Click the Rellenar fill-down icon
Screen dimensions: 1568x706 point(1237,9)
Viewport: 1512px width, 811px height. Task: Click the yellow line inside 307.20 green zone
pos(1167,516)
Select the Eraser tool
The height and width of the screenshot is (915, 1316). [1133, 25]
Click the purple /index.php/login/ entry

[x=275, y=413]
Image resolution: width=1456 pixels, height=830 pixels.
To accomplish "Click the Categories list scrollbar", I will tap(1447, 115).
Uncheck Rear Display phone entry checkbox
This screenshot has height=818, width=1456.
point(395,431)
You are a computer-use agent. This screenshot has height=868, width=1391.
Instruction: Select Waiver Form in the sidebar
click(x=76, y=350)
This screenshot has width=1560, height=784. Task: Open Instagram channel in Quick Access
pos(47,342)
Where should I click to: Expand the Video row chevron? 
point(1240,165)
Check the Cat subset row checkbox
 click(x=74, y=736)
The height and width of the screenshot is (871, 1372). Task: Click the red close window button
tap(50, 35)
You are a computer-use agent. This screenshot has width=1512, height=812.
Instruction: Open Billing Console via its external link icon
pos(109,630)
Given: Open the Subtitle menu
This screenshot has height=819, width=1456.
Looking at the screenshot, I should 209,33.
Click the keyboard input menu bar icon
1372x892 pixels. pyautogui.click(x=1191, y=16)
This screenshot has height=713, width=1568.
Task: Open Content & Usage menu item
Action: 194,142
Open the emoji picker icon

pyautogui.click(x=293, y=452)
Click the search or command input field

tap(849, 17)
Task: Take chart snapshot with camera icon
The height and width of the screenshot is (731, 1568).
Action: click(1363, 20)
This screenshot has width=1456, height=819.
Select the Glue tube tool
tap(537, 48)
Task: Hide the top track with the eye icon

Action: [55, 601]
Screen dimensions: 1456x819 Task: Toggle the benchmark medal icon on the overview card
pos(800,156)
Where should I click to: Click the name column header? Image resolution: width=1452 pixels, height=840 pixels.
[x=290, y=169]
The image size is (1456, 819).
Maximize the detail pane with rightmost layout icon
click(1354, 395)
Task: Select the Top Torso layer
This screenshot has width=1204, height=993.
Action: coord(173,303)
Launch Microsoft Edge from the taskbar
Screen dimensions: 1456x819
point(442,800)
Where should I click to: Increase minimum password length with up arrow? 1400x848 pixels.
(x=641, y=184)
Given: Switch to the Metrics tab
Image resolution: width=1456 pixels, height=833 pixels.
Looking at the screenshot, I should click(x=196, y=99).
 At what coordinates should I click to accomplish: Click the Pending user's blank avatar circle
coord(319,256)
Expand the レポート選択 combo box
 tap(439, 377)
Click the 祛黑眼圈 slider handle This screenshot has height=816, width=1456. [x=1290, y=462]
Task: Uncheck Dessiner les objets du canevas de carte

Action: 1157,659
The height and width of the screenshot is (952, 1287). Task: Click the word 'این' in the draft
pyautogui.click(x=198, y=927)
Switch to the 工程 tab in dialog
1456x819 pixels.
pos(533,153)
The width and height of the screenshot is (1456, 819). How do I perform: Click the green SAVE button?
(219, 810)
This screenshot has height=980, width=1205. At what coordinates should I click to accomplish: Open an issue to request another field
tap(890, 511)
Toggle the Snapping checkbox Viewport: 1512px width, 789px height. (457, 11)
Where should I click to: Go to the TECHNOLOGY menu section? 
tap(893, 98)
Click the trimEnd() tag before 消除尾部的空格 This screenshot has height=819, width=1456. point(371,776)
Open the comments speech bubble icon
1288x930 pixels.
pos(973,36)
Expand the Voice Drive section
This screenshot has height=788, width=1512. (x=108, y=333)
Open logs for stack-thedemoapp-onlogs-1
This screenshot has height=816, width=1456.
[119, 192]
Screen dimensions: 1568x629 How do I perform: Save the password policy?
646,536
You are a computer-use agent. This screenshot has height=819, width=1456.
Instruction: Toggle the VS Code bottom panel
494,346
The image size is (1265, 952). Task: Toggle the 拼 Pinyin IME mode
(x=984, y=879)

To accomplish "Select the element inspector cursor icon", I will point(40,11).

────────────────────────────────────────

Task objective => Copy out every line in the entries above that holds "computer".

Reply to the exercise =>
You are a computer-use agent. This screenshot has height=868, width=1391.
You are a computer-use agent. This screenshot has width=1512, height=812.
You are a computer-use agent. This screenshot has height=819, width=1456.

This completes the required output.